TASK TO COMPLETE:
Please give the data again in full, exactly as it reads.

SOURCE MATERIAL START

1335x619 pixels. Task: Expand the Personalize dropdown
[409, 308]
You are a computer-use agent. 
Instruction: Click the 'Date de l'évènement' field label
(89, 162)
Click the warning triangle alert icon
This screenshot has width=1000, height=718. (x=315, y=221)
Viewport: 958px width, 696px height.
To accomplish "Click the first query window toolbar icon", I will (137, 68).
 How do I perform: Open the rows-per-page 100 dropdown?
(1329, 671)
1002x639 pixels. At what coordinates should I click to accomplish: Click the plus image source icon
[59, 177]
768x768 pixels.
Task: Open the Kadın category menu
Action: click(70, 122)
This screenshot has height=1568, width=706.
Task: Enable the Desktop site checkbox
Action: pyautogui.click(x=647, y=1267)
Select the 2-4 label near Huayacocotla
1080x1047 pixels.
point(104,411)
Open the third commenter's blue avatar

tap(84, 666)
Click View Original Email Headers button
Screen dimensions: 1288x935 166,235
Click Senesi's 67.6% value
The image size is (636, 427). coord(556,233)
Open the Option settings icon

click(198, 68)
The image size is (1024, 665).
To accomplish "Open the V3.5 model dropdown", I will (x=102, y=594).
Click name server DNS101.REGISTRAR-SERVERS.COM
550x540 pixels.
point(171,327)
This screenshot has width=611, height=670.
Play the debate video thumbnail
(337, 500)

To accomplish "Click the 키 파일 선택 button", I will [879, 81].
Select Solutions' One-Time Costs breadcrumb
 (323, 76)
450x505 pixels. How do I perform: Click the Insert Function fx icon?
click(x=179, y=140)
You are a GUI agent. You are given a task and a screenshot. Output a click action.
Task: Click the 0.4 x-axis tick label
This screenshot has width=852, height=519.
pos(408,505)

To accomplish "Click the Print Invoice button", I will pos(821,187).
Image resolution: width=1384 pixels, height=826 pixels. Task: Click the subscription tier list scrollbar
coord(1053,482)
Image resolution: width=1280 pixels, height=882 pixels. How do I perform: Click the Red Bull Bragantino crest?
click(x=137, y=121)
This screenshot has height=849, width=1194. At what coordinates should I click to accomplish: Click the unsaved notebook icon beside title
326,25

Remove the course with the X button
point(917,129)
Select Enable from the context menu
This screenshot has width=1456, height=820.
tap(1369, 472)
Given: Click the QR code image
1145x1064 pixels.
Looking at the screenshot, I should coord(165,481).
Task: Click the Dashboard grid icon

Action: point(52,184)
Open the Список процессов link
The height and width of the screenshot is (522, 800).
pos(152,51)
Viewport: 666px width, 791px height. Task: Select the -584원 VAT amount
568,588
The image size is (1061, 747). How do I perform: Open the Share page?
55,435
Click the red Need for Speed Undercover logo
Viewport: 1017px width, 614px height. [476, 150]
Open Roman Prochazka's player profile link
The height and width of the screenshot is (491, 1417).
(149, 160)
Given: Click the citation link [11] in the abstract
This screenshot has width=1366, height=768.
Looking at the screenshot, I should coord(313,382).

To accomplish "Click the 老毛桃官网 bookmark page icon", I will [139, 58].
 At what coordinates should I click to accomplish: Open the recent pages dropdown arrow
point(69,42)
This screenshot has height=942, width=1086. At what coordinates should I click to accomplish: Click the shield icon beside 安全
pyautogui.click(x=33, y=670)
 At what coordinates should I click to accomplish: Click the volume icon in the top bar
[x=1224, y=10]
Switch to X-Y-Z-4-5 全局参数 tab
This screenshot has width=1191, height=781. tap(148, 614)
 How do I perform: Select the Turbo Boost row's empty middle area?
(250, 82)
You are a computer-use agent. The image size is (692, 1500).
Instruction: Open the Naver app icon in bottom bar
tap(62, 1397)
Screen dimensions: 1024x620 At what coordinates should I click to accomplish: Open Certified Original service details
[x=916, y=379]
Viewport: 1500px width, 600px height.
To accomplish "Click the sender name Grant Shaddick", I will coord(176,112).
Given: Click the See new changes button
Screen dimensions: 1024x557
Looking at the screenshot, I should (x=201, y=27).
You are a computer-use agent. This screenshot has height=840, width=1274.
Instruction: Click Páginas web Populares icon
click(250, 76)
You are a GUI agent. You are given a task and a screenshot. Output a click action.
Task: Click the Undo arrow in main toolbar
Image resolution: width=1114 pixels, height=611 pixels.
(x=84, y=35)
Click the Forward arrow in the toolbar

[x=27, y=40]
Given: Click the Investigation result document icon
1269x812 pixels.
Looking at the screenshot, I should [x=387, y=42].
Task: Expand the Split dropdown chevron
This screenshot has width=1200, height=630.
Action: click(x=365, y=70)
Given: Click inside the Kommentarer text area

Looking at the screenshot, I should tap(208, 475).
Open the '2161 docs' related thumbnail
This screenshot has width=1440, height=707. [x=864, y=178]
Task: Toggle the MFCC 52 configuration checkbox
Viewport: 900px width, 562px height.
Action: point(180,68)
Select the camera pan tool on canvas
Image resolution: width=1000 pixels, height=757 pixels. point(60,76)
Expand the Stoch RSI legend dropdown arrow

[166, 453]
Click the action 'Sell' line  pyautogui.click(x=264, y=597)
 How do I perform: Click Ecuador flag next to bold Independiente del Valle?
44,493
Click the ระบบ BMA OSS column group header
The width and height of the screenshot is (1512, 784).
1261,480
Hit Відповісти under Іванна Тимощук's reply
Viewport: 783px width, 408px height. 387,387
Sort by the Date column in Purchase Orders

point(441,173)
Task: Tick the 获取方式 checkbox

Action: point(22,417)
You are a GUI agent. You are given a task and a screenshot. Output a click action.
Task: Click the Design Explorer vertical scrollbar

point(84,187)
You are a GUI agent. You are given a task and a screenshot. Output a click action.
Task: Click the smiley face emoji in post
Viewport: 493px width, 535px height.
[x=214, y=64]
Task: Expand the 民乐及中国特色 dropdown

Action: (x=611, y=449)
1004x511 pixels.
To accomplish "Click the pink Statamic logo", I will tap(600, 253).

SOURCE MATERIAL END

OUTPUT OF THE EXERCISE:
1335x619 pixels. Task: Expand the Personalize dropdown
[409, 308]
You are a computer-use agent. 
Instruction: Click the 'Date de l'évènement' field label
(89, 162)
Click the warning triangle alert icon
This screenshot has width=1000, height=718. (x=315, y=221)
Viewport: 958px width, 696px height.
To accomplish "Click the first query window toolbar icon", I will (137, 68).
 How do I perform: Open the rows-per-page 100 dropdown?
(1329, 671)
1002x639 pixels. At what coordinates should I click to accomplish: Click the plus image source icon
[59, 177]
768x768 pixels.
Task: Open the Kadın category menu
Action: click(70, 122)
This screenshot has height=1568, width=706.
Task: Enable the Desktop site checkbox
Action: pyautogui.click(x=647, y=1267)
Select the 2-4 label near Huayacocotla
1080x1047 pixels.
point(104,411)
Open the third commenter's blue avatar

tap(84, 666)
Click View Original Email Headers button
Screen dimensions: 1288x935 166,235
Click Senesi's 67.6% value
The image size is (636, 427). coord(556,233)
Open the Option settings icon

click(198, 68)
The image size is (1024, 665).
To accomplish "Open the V3.5 model dropdown", I will (x=102, y=594).
Click name server DNS101.REGISTRAR-SERVERS.COM
550x540 pixels.
point(171,327)
This screenshot has width=611, height=670.
Play the debate video thumbnail
(337, 500)

To accomplish "Click the 키 파일 선택 button", I will [879, 81].
Select Solutions' One-Time Costs breadcrumb
 (323, 76)
450x505 pixels. How do I perform: Click the Insert Function fx icon?
click(x=179, y=140)
You are a GUI agent. You are given a task and a screenshot. Output a click action.
Task: Click the 0.4 x-axis tick label
This screenshot has width=852, height=519.
pos(408,505)

To accomplish "Click the Print Invoice button", I will pos(821,187).
Image resolution: width=1384 pixels, height=826 pixels. Task: Click the subscription tier list scrollbar
coord(1053,482)
Image resolution: width=1280 pixels, height=882 pixels. How do I perform: Click the Red Bull Bragantino crest?
click(x=137, y=121)
This screenshot has height=849, width=1194. At what coordinates should I click to accomplish: Click the unsaved notebook icon beside title
326,25

Remove the course with the X button
point(917,129)
Select Enable from the context menu
This screenshot has width=1456, height=820.
tap(1369, 472)
Given: Click the QR code image
1145x1064 pixels.
Looking at the screenshot, I should coord(165,481).
Task: Click the Dashboard grid icon

Action: point(52,184)
Open the Список процессов link
The height and width of the screenshot is (522, 800).
pos(152,51)
Viewport: 666px width, 791px height. Task: Select the -584원 VAT amount
568,588
The image size is (1061, 747). How do I perform: Open the Share page?
55,435
Click the red Need for Speed Undercover logo
Viewport: 1017px width, 614px height. [476, 150]
Open Roman Prochazka's player profile link
The height and width of the screenshot is (491, 1417).
(149, 160)
Given: Click the citation link [11] in the abstract
This screenshot has width=1366, height=768.
Looking at the screenshot, I should coord(313,382).

To accomplish "Click the 老毛桃官网 bookmark page icon", I will [139, 58].
 At what coordinates should I click to accomplish: Open the recent pages dropdown arrow
point(69,42)
This screenshot has height=942, width=1086. At what coordinates should I click to accomplish: Click the shield icon beside 安全
pyautogui.click(x=33, y=670)
 At what coordinates should I click to accomplish: Click the volume icon in the top bar
[x=1224, y=10]
Switch to X-Y-Z-4-5 全局参数 tab
This screenshot has width=1191, height=781. tap(148, 614)
 How do I perform: Select the Turbo Boost row's empty middle area?
(250, 82)
You are a computer-use agent. The image size is (692, 1500).
Instruction: Open the Naver app icon in bottom bar
tap(62, 1397)
Screen dimensions: 1024x620 At what coordinates should I click to accomplish: Open Certified Original service details
[x=916, y=379]
Viewport: 1500px width, 600px height.
To accomplish "Click the sender name Grant Shaddick", I will coord(176,112).
Given: Click the See new changes button
Screen dimensions: 1024x557
Looking at the screenshot, I should (x=201, y=27).
You are a computer-use agent. This screenshot has height=840, width=1274.
Instruction: Click Páginas web Populares icon
click(250, 76)
You are a GUI agent. You are given a task and a screenshot. Output a click action.
Task: Click the Undo arrow in main toolbar
Image resolution: width=1114 pixels, height=611 pixels.
(x=84, y=35)
Click the Forward arrow in the toolbar

[x=27, y=40]
Given: Click the Investigation result document icon
1269x812 pixels.
Looking at the screenshot, I should [x=387, y=42].
Task: Expand the Split dropdown chevron
This screenshot has width=1200, height=630.
Action: click(x=365, y=70)
Given: Click inside the Kommentarer text area

Looking at the screenshot, I should tap(208, 475).
Open the '2161 docs' related thumbnail
This screenshot has width=1440, height=707. [x=864, y=178]
Task: Toggle the MFCC 52 configuration checkbox
Viewport: 900px width, 562px height.
Action: point(180,68)
Select the camera pan tool on canvas
Image resolution: width=1000 pixels, height=757 pixels. point(60,76)
Expand the Stoch RSI legend dropdown arrow

[166, 453]
Click the action 'Sell' line  pyautogui.click(x=264, y=597)
 How do I perform: Click Ecuador flag next to bold Independiente del Valle?
44,493
Click the ระบบ BMA OSS column group header
The width and height of the screenshot is (1512, 784).
1261,480
Hit Відповісти under Іванна Тимощук's reply
Viewport: 783px width, 408px height. 387,387
Sort by the Date column in Purchase Orders

point(441,173)
Task: Tick the 获取方式 checkbox

Action: point(22,417)
You are a GUI agent. You are given a task and a screenshot. Output a click action.
Task: Click the Design Explorer vertical scrollbar

point(84,187)
You are a GUI agent. You are given a task and a screenshot. Output a click action.
Task: Click the smiley face emoji in post
Viewport: 493px width, 535px height.
[x=214, y=64]
Task: Expand the 民乐及中国特色 dropdown

Action: (x=611, y=449)
1004x511 pixels.
To accomplish "Click the pink Statamic logo", I will tap(600, 253).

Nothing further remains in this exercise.